===== Source material =====

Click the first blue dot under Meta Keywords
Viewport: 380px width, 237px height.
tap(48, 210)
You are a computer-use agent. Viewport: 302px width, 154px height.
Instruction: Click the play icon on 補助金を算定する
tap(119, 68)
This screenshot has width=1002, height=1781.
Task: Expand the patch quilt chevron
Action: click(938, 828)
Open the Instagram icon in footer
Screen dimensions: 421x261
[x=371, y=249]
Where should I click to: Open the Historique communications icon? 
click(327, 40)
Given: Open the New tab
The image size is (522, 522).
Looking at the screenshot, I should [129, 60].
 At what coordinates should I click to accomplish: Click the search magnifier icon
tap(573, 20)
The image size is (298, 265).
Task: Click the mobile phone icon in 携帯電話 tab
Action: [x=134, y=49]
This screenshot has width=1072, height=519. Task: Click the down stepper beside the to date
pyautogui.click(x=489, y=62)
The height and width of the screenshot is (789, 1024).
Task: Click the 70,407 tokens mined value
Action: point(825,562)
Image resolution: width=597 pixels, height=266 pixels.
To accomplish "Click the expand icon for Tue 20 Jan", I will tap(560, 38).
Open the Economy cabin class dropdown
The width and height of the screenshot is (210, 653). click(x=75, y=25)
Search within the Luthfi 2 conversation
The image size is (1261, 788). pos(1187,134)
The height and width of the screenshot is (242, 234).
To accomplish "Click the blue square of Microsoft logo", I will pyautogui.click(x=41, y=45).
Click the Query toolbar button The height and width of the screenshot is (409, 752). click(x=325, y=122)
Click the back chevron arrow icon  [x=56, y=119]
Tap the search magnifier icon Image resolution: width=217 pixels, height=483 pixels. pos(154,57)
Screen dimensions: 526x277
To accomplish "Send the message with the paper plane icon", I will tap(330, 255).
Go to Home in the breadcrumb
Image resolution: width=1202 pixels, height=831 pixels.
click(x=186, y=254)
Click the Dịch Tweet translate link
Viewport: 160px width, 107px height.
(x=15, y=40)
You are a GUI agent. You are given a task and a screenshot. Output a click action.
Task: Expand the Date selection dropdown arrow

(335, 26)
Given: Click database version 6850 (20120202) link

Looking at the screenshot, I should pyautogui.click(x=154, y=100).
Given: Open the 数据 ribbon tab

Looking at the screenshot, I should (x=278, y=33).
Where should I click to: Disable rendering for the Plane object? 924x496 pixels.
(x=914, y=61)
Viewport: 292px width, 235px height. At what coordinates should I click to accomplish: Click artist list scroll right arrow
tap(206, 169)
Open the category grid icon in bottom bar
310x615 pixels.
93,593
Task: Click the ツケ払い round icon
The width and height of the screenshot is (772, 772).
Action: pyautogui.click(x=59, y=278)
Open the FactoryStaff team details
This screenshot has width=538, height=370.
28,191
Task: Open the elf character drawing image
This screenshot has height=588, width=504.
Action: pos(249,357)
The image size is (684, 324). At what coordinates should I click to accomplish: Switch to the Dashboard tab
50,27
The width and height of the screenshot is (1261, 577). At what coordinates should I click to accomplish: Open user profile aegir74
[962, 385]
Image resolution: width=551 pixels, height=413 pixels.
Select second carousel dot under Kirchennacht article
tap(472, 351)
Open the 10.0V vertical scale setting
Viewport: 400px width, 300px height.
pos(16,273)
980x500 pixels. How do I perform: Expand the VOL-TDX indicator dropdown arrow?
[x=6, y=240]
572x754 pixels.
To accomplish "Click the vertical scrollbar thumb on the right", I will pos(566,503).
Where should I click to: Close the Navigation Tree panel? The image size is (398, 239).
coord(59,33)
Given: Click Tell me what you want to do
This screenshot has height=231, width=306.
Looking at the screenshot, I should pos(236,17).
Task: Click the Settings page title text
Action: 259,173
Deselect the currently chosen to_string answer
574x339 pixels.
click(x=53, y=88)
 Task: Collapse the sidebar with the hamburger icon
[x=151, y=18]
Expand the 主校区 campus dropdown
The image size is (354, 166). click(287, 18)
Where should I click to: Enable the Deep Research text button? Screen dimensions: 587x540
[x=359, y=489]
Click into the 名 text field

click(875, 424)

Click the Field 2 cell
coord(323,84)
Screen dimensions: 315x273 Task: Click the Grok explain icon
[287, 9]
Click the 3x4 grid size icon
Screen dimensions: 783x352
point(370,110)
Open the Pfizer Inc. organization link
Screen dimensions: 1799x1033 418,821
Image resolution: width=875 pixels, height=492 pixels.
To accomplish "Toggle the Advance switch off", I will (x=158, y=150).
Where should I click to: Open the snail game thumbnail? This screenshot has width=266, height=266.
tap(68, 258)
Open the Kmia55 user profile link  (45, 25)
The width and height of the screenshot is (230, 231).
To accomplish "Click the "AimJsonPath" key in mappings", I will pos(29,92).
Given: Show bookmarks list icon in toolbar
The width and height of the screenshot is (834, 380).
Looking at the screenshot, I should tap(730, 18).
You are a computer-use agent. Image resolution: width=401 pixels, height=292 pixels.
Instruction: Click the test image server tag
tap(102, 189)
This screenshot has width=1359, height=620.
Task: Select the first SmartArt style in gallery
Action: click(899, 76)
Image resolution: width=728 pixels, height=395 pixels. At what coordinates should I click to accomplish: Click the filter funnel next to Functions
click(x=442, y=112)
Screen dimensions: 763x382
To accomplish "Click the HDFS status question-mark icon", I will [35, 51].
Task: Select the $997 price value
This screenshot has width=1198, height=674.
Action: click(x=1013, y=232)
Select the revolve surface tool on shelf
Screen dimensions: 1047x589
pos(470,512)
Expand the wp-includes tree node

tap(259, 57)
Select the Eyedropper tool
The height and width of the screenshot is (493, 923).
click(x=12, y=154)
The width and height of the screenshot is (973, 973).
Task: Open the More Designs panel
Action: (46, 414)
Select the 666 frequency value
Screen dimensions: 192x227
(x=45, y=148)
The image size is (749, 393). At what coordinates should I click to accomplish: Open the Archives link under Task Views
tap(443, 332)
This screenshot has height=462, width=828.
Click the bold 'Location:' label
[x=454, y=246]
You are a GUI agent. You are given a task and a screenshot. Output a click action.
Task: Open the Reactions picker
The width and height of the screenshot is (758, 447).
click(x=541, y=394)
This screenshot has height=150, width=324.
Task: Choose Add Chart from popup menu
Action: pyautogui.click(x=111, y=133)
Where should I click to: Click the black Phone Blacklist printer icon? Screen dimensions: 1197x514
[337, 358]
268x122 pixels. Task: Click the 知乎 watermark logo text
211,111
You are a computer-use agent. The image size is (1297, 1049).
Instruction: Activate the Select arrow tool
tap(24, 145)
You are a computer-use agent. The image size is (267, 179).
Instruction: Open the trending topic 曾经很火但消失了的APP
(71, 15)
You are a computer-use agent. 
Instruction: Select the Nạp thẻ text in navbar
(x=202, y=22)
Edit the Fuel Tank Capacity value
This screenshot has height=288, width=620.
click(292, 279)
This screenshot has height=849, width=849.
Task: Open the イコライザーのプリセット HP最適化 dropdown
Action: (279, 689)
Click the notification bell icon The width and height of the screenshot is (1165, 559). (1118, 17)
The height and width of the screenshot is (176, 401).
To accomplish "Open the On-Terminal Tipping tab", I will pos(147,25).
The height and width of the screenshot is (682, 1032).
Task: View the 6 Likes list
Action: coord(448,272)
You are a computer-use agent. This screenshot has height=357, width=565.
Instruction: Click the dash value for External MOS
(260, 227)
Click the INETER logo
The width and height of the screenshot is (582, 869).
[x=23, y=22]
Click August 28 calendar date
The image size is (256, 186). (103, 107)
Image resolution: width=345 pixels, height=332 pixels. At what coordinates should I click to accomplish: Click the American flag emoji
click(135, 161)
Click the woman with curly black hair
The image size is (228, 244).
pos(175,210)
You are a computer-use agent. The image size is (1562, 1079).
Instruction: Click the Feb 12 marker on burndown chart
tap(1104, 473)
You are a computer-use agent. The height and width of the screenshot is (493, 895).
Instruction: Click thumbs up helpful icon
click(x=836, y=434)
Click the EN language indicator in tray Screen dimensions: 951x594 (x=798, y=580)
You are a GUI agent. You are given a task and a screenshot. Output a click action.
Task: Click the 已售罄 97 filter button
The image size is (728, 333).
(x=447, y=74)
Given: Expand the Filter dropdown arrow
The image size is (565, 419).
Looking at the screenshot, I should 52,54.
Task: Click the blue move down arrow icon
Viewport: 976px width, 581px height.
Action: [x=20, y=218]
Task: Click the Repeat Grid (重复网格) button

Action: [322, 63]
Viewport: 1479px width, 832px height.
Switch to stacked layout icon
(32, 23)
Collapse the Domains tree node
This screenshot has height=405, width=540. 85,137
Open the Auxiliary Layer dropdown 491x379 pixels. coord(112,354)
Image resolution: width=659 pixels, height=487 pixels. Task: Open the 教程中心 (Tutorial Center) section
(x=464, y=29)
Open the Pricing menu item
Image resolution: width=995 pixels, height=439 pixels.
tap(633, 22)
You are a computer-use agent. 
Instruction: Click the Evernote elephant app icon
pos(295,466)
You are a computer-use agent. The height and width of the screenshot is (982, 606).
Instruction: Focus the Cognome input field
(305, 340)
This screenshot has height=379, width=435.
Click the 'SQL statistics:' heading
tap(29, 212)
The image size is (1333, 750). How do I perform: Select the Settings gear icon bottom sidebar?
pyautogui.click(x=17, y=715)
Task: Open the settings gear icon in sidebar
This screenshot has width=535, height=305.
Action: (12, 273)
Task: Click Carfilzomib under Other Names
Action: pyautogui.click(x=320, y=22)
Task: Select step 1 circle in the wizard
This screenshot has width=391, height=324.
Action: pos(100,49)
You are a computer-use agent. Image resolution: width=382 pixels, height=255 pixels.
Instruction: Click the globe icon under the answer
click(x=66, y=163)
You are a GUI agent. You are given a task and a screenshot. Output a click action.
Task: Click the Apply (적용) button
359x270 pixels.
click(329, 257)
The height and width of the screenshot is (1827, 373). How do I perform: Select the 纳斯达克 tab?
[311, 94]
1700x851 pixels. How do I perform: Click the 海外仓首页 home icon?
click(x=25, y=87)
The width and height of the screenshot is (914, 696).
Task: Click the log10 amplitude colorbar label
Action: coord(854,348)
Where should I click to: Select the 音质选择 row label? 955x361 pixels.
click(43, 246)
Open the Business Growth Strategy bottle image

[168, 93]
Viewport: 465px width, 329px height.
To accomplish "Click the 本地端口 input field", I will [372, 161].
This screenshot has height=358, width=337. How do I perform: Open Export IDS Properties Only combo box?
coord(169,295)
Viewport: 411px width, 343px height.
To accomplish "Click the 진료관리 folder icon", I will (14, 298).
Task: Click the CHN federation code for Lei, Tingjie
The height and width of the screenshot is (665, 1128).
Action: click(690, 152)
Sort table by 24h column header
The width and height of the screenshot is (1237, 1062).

=====

* What you will do: Above are the records; from them, give again exactly the lines from the one containing "Select second carousel" to the one containing "Given: Click Tell me what you want to do", both lines included, and nothing more.

* Completed task:
Select second carousel dot under Kirchennacht article
tap(472, 351)
Open the 10.0V vertical scale setting
Viewport: 400px width, 300px height.
pos(16,273)
980x500 pixels. How do I perform: Expand the VOL-TDX indicator dropdown arrow?
[x=6, y=240]
572x754 pixels.
To accomplish "Click the vertical scrollbar thumb on the right", I will pos(566,503).
Where should I click to: Close the Navigation Tree panel? The image size is (398, 239).
coord(59,33)
Given: Click Tell me what you want to do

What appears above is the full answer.